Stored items

____

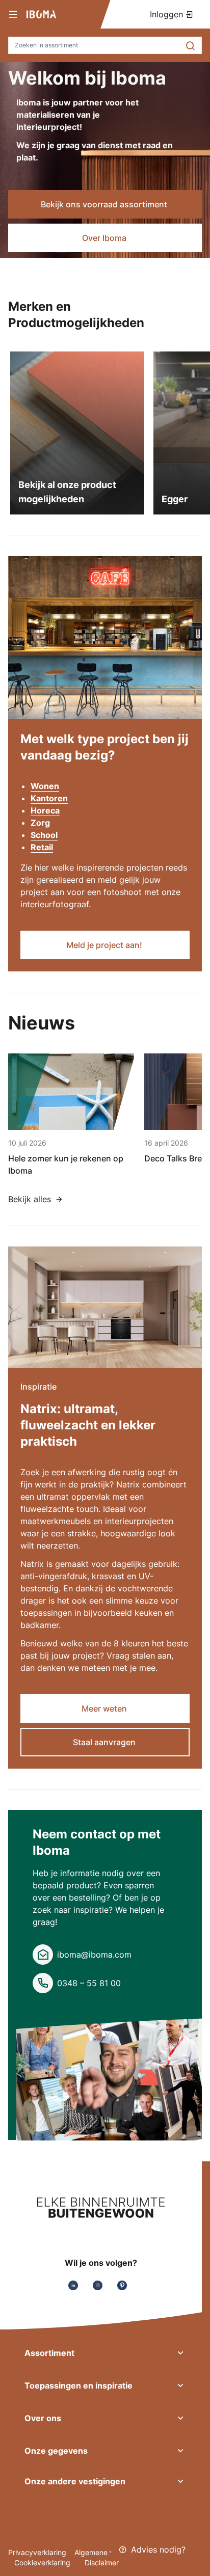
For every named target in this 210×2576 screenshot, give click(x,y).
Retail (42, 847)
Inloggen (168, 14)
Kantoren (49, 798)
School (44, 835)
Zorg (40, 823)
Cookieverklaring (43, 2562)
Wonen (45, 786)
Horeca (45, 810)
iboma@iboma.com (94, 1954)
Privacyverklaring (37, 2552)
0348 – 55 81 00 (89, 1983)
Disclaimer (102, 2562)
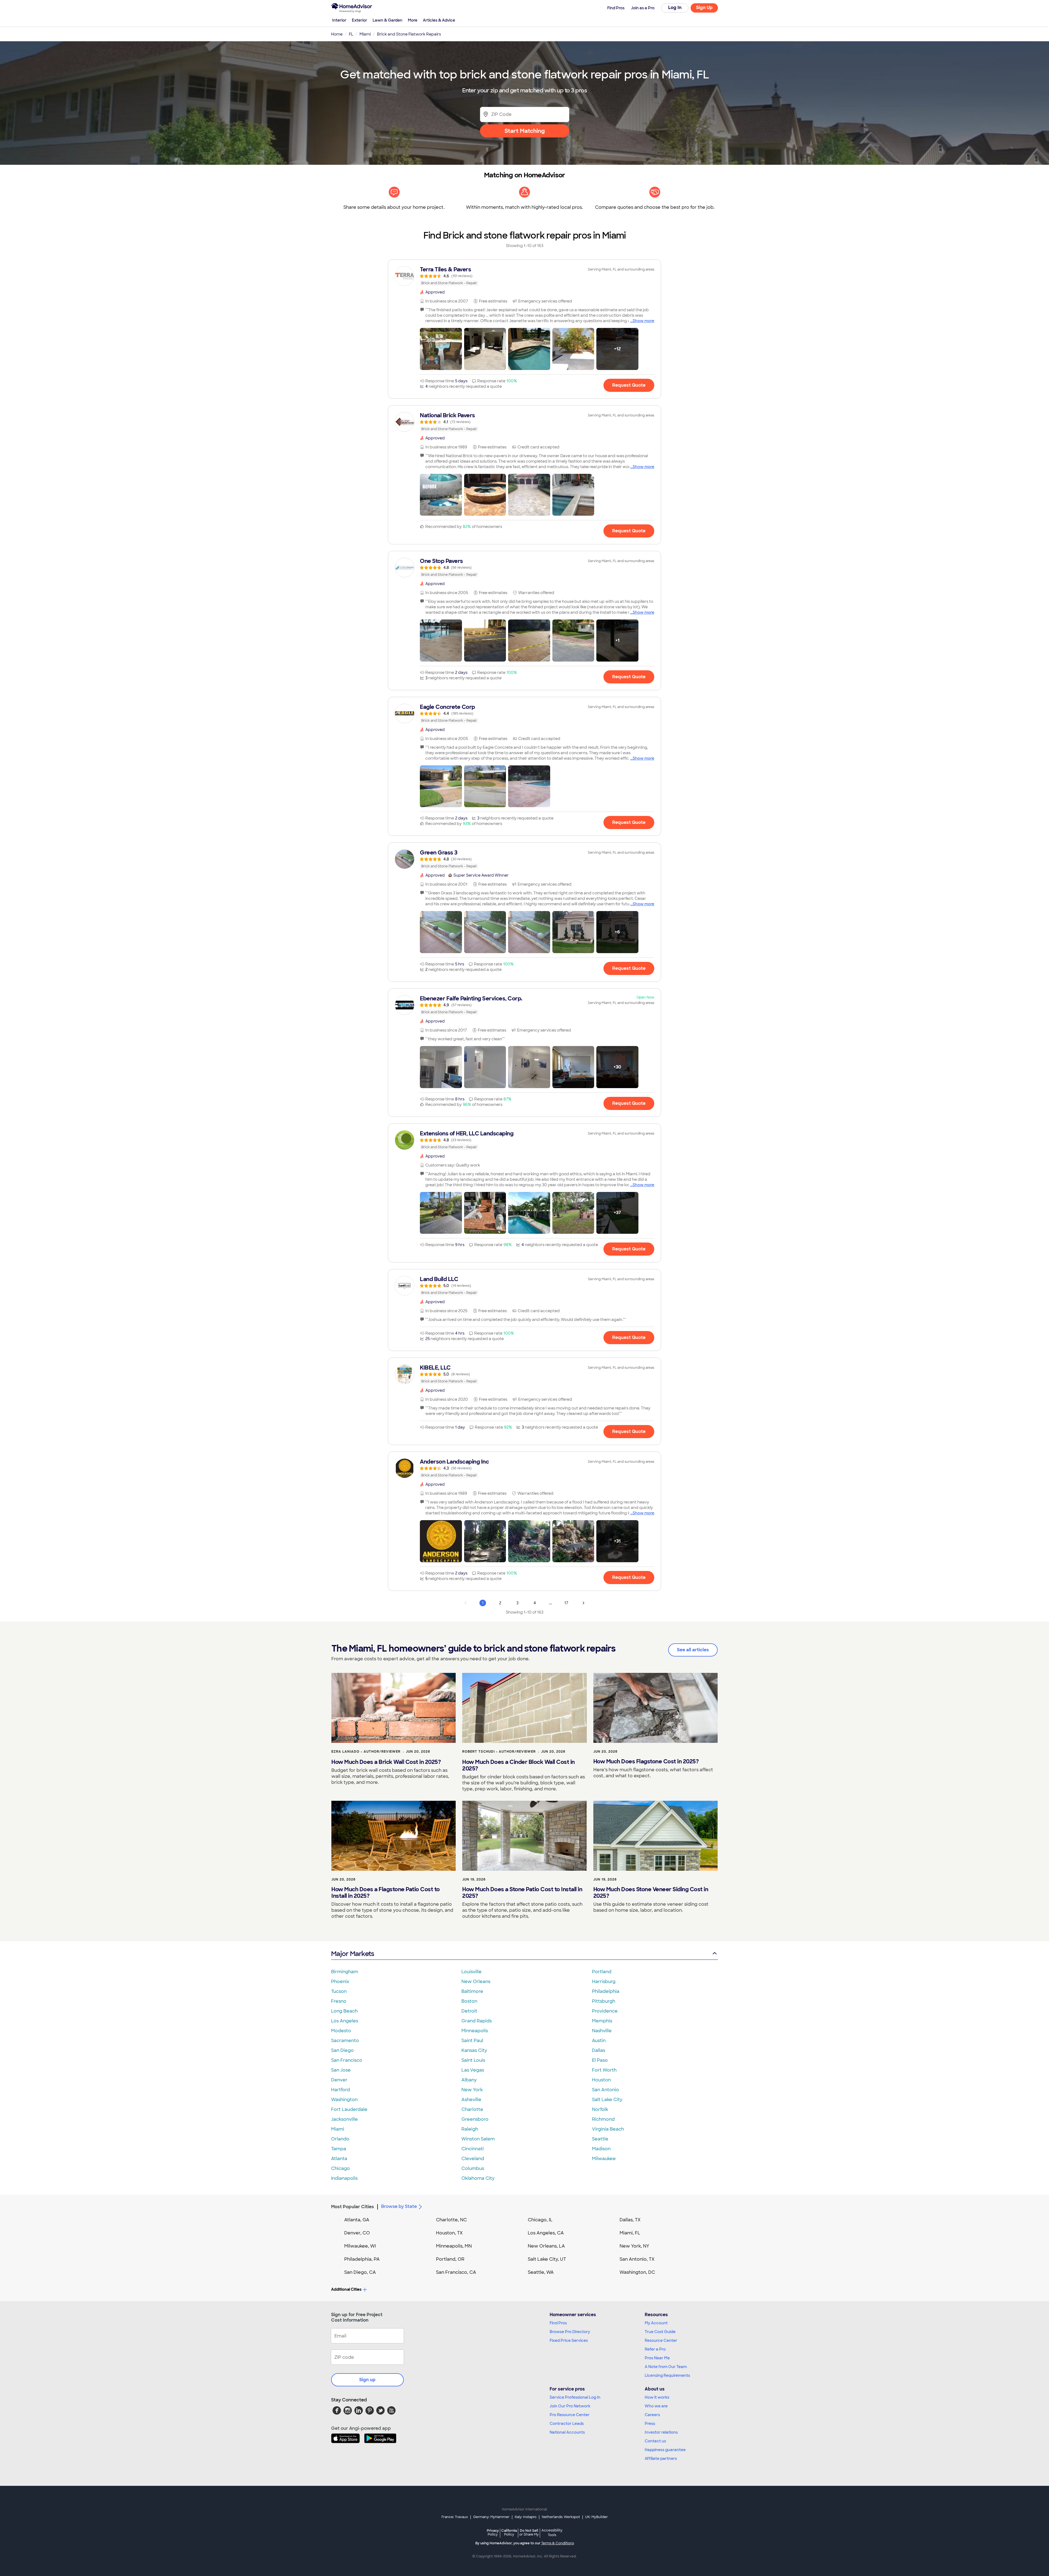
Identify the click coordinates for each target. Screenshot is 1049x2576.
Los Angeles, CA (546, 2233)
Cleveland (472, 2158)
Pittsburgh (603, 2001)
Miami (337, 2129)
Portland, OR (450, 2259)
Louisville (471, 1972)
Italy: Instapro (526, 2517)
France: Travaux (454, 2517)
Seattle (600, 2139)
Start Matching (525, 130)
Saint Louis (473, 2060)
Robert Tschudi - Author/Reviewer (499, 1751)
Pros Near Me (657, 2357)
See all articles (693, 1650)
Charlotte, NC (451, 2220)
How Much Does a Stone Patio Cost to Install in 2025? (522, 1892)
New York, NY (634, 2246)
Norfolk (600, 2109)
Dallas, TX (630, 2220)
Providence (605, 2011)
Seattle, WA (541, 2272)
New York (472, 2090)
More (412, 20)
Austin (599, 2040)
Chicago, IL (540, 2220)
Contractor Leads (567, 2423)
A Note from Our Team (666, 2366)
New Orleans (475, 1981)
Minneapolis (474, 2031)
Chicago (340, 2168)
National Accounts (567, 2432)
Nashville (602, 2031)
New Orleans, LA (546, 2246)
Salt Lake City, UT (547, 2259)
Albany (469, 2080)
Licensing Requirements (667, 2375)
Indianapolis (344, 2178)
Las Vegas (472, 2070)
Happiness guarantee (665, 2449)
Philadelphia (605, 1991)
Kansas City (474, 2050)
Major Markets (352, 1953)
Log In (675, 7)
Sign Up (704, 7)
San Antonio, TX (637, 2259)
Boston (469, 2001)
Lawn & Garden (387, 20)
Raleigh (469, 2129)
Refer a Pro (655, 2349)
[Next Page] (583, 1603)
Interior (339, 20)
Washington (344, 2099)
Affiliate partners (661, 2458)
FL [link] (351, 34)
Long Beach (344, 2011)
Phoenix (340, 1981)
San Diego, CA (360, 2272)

____

TASK OBJECTIVE — Above are the records; copy exactly the lines from the one with "Retail (42, 847)" through the one with "Pros Near Me (657, 2357)", including both, and nothing more. Leave out pictures.

OUTPUT BELOW —
Retail (42, 847)
Inloggen (168, 14)
Kantoren (49, 798)
School (44, 835)
Zorg (40, 823)
Cookieverklaring (43, 2562)
Wonen (45, 786)
Horeca (45, 810)
iboma@iboma.com (94, 1954)
Privacyverklaring (37, 2552)
0348 – 55 81 00 (89, 1983)
Disclaimer (102, 2562)
Identify the click coordinates for each target. Screenshot is 1049x2576.
Los Angeles, CA (546, 2233)
Cleveland (472, 2158)
Pittsburgh (603, 2001)
Miami (337, 2129)
Portland, OR (450, 2259)
Louisville (471, 1972)
Italy: Instapro (526, 2517)
France: Travaux (454, 2517)
Seattle (600, 2139)
Start Matching (525, 130)
Saint Louis (473, 2060)
Robert Tschudi - Author/Reviewer (499, 1751)
Pros Near Me (657, 2357)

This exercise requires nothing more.